▸ **Problem description**
Count the lines in the records below that contain the string "photo", where case counts. Give only the number.

▸ **Stored data entries**
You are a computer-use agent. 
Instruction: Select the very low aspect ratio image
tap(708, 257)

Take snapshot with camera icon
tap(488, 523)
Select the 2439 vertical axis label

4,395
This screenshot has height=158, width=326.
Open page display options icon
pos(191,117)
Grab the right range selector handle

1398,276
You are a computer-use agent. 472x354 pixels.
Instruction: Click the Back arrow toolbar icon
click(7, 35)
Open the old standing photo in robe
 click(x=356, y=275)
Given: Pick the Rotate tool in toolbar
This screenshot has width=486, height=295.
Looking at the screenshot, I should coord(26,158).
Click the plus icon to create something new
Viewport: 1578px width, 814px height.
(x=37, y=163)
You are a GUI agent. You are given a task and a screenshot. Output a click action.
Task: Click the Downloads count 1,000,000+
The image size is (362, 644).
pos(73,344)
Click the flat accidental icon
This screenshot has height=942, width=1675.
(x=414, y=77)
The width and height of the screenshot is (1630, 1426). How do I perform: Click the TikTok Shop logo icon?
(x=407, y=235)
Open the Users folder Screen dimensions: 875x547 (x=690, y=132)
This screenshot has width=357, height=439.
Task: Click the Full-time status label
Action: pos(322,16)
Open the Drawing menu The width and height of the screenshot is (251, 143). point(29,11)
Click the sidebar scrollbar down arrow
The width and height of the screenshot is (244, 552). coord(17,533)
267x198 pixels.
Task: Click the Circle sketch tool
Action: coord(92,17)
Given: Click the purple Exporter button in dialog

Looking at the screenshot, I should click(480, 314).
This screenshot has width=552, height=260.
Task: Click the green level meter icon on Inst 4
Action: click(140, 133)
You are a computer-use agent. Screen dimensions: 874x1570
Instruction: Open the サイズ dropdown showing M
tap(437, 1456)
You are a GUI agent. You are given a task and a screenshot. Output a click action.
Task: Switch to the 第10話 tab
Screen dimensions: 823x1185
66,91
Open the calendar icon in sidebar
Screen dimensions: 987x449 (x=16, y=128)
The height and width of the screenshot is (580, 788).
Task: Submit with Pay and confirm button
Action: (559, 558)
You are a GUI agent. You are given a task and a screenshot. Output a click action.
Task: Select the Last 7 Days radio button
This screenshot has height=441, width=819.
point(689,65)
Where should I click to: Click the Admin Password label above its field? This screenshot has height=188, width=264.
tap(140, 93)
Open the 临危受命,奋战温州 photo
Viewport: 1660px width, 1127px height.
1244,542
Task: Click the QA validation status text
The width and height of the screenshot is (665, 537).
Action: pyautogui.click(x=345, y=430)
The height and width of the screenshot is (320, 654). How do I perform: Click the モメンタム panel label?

▸ **Task solution**
2